Salle 1

Jenine Marsh

the dirt under my nails

EXPOSITION /
24 OCTOBRE AU 30 NOVEMBRE 2019

VERNISSAGE /
JEUDI 24 OCTOBRE, 20H

PRÉSENTATION D'ARTISTE /
SAMEDI 26 OCTOBRE, 15H

5 octobre 2019
Montréal

Chère Jenine,

Tu décris le processus sculptural avec une profonde intimité – puisque ton corps entre en contact avec les matières et les objets. Tu proposes des moulages de mains – se sont toujours les tiennes, la gauche ou la droite, pour que quelques fois tu sois forcée d’utiliser ta main non dominante. Tu fais un moule que tu retires ensuite comme un gant.

Connais-tu mon amour des gants ?

Le moule relève les plus fins détails des plis des mains, des ongles et des bouts des doigts. Il s’étire, s’étale, se distord. Cette distorsion tu la conserves, l’ajustes ou la crées intentionnellement. Tu allonges parfois les doigts ou en ajoutes un, renonçant un peu plus à la réalité de ta main.

Tu me fais considérer le soi, ses frontières et ses contours; qu’est-ce qui dépasse le corps ?

Puisque les récipients sont habitués à recevoir une substance, les moules sont emplis de ciment humide ou de plâtre. Les moulages des mains sont ensuite frottés avec une poudre de pigment, souvent un argent grisâtre – une forme de frottage qui accentue les textures et les volumes.

Tous ces contacts sont autant le processus que l’œuvre elle-même et ton intérêt pour le toucher à tout à voir avec la surface. Tu me dis que la peau des choses n’est ni à l’intérieur, ni à l’extérieur – résistant aux définitions de l’un ou de l’autre, ou ni de l’un ni de l’autre, comme un excès de possibilités d’être, ou une personne ou un animal ou une chose.

◆ Données répertoriées:

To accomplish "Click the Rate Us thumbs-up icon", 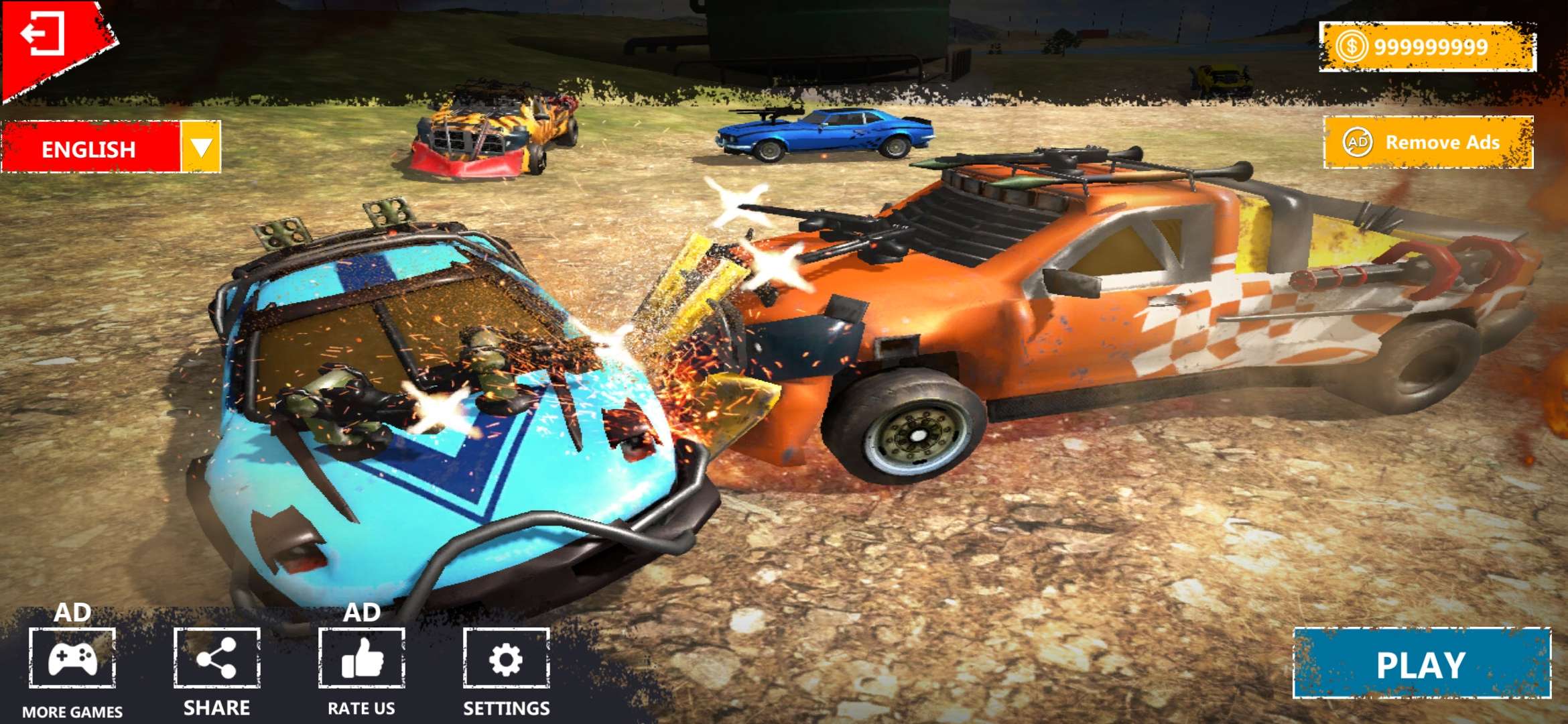I will click(362, 659).
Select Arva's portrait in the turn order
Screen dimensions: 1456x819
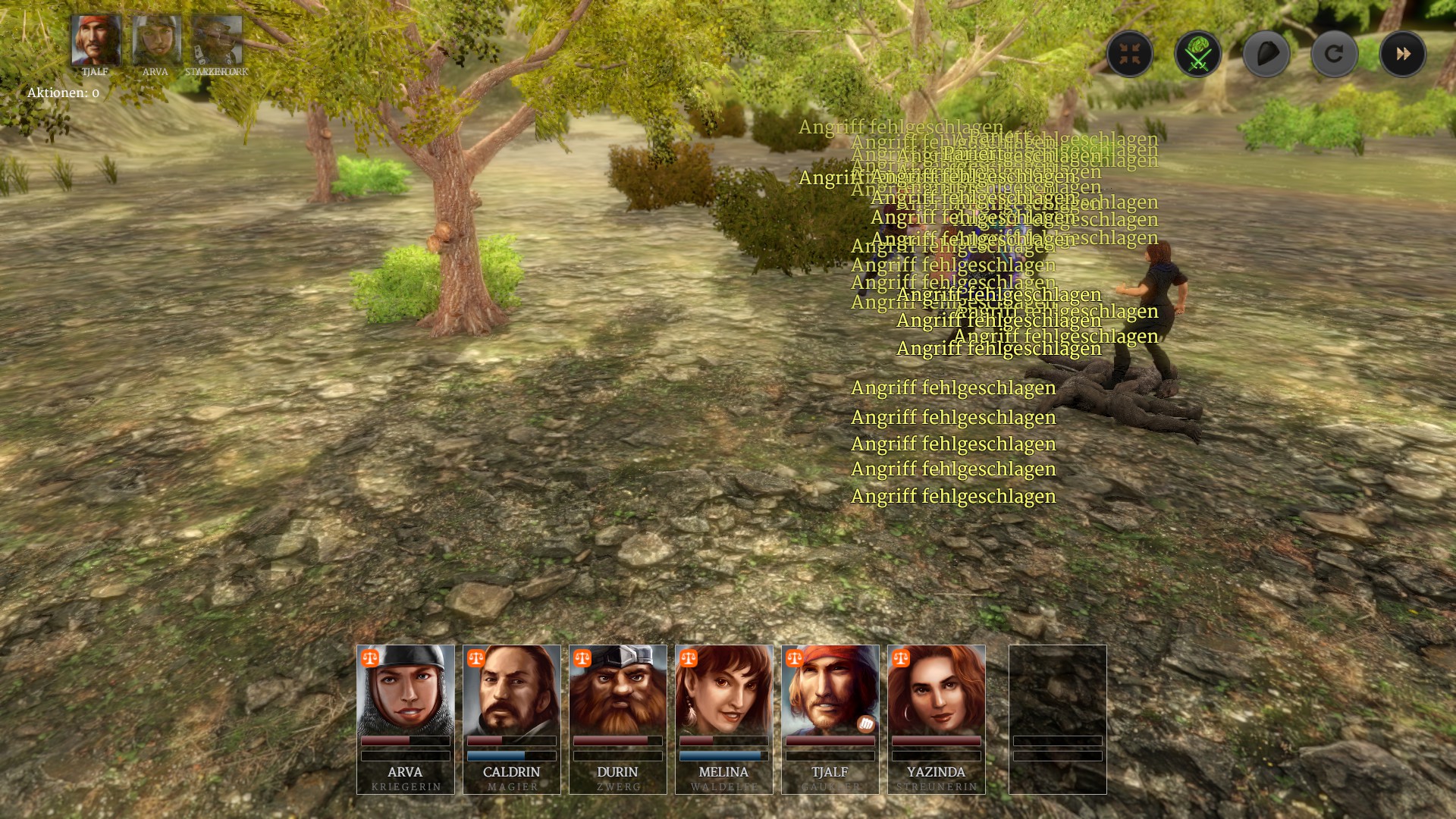coord(156,40)
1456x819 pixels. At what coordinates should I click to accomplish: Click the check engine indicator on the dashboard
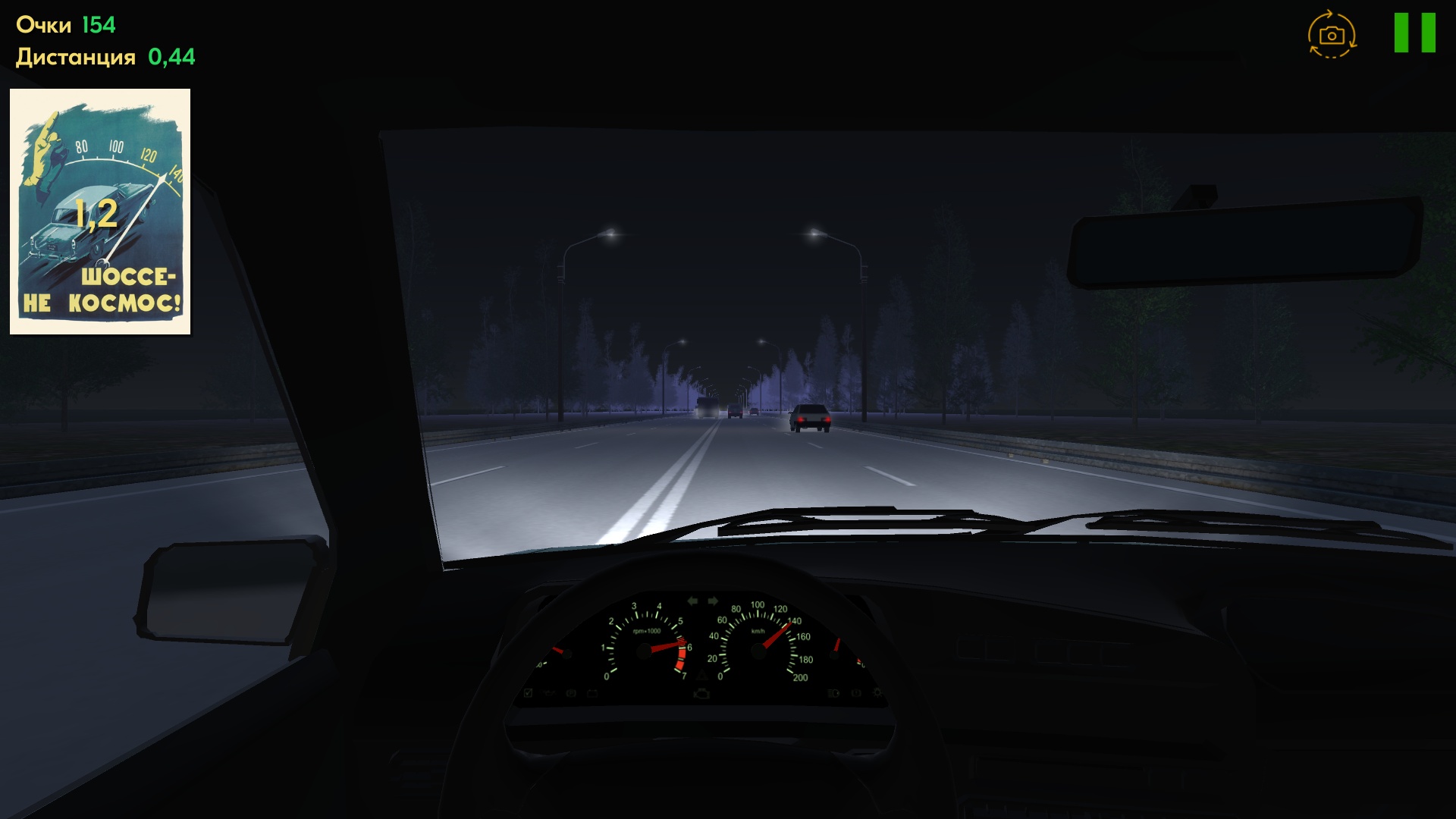click(702, 693)
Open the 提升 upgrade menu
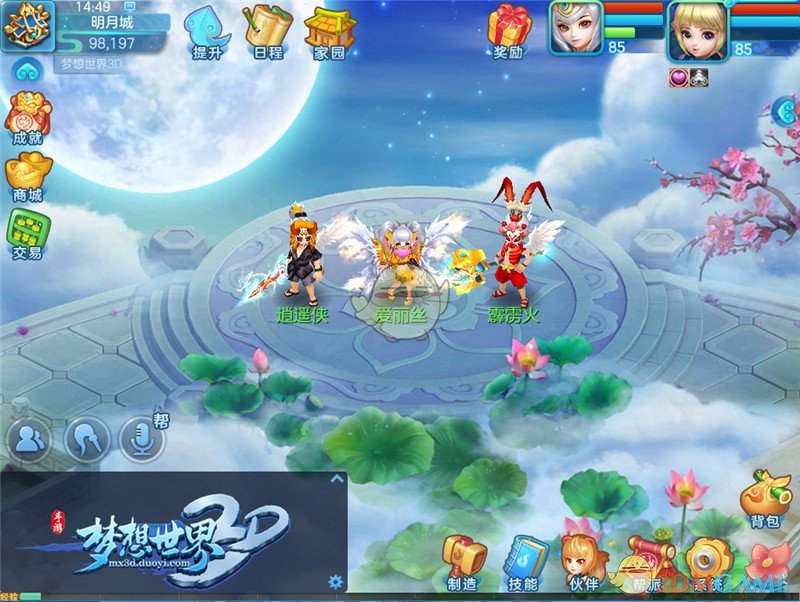 click(207, 31)
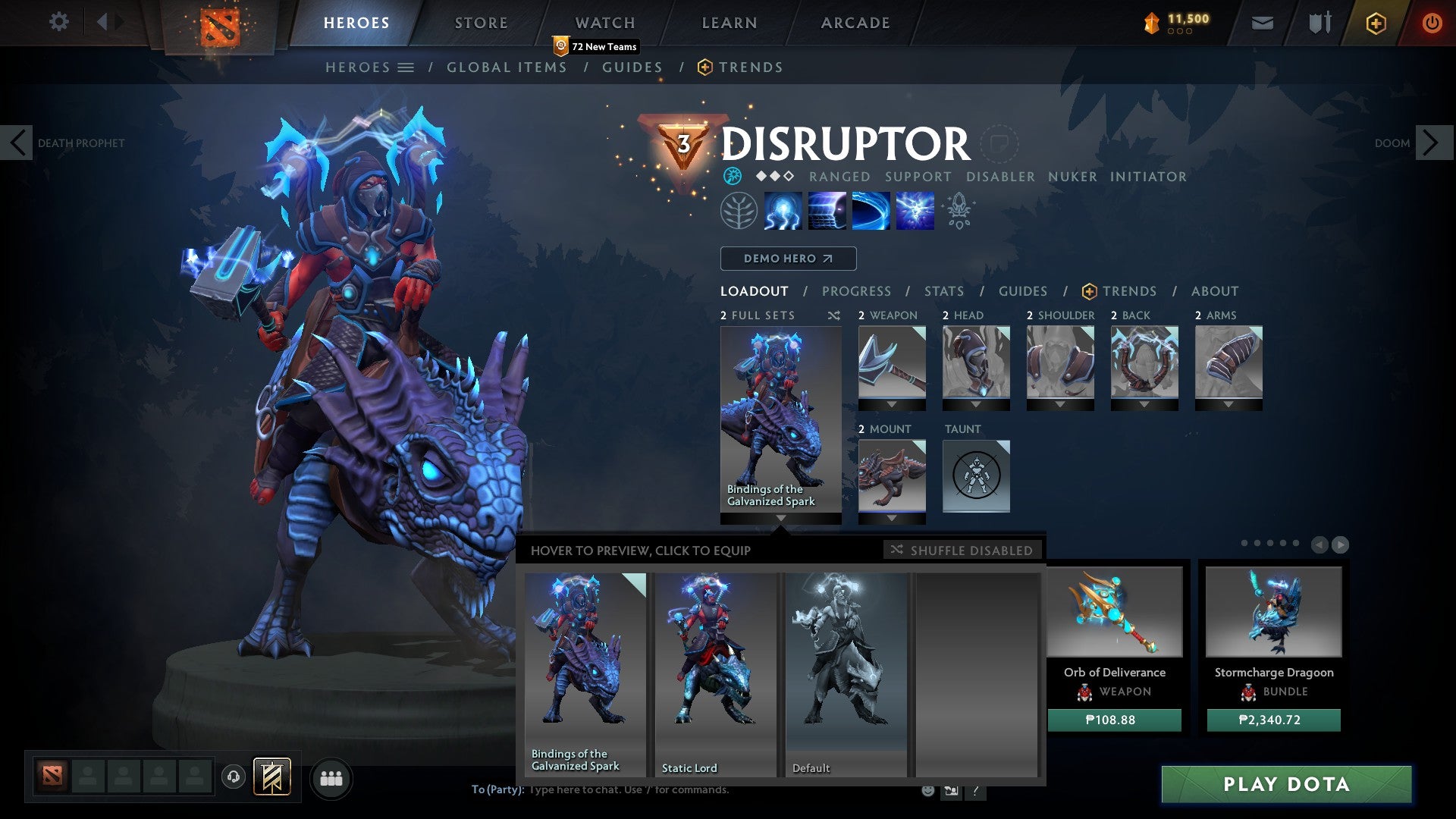Click the Shuffle Disabled toggle
This screenshot has height=819, width=1456.
click(962, 551)
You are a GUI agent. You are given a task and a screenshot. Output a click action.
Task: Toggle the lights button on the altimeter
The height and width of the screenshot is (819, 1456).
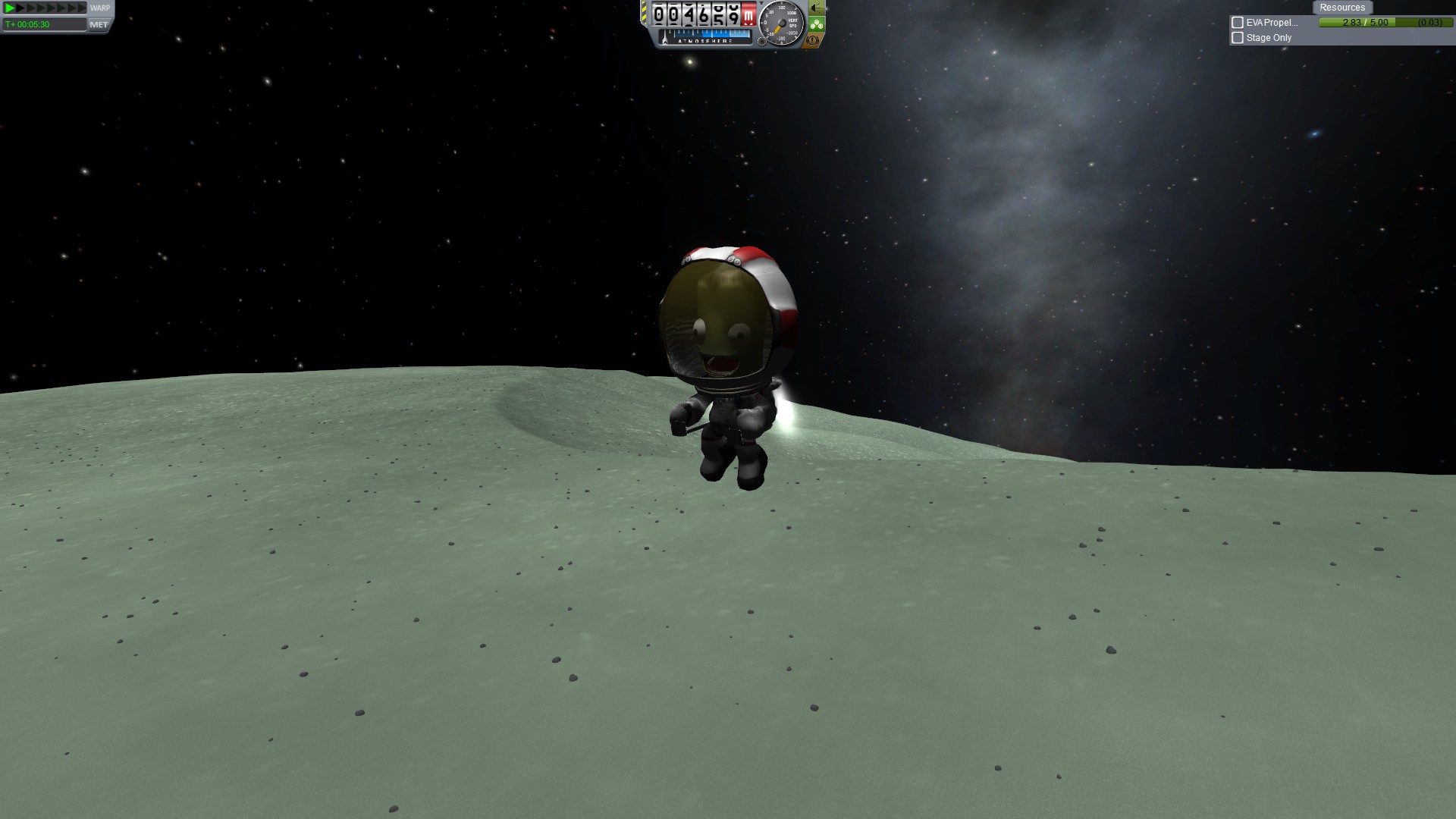pyautogui.click(x=816, y=8)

◆ Travail à faire:
(a) Répondez à ces questions sur le texte de l'exposition de Jenine Marsh :
(i) Quel jour et à quelle heure a lieu le vernissage ?
(ii) De quoi les moules sont-ils emplis ?
(iii) De quelle couleur est souvent la poudre de pigment frottée sur les moulages ?
(b) Donnez la suite du texte de l'exposition de Jenine Marsh après sa dernière phrase.
Les données proviennent d'une autre source que le texte.

◆ Réponses par tâche:
(a)
(i) Le jeudi 24 octobre, à 20 h.
(ii) De ciment humide ou de plâtre.
(iii) D'un argent grisâtre.

(b)
Tu es de celles qui écrasent les pièces de monnaie sur les voies ferrées, et tu le fais depuis que tu es petite. Tu me parles du sifflement des trains que tu entendais toute la nuit quand tu étais enfant, jusqu’à ce que les lois sur la pollution sonore soient modifiées. Je pense aux pièces, à ce qu’il en reste; un mouvement perpétuel, une circulation, des choses déplacées et perdues, des choses qui disparaissent dans les trous des meubles ou des poches.

Ce pressage de pièces semble être une habitude ou un rituel détourné en une méthode de travail, une activité que tu répètes et dans laquelle tu t’engages, encore et encore. Tu manifestes des formes inattendues d’agentivité. La pluralité et l’excès de toucher et de contact impliqués dans la fabrication de tes œuvres semblent être une autre forme de prolongement – prolonger jusqu’à leur point de rupture les paramètres définis de ton propre corps, de ton agentivité, de ton toucher, ou des autres incarnations de la matière. Une dissolution perçue.

Ton pressage de pièces est potentiellement illégal de trois façons : s’introduire sur une propriété privée, placer des objets sur les voies ferrées et détruire de la monnaie. Tu me dis que de t’engager dans cette activité illégale consiste à faire mauvais usage des espaces et des objets. Tu détruis et mutiles des matières précises, plus précisément ce qu’elles signifient dans une représentation symbolique des valeurs et de la propriété.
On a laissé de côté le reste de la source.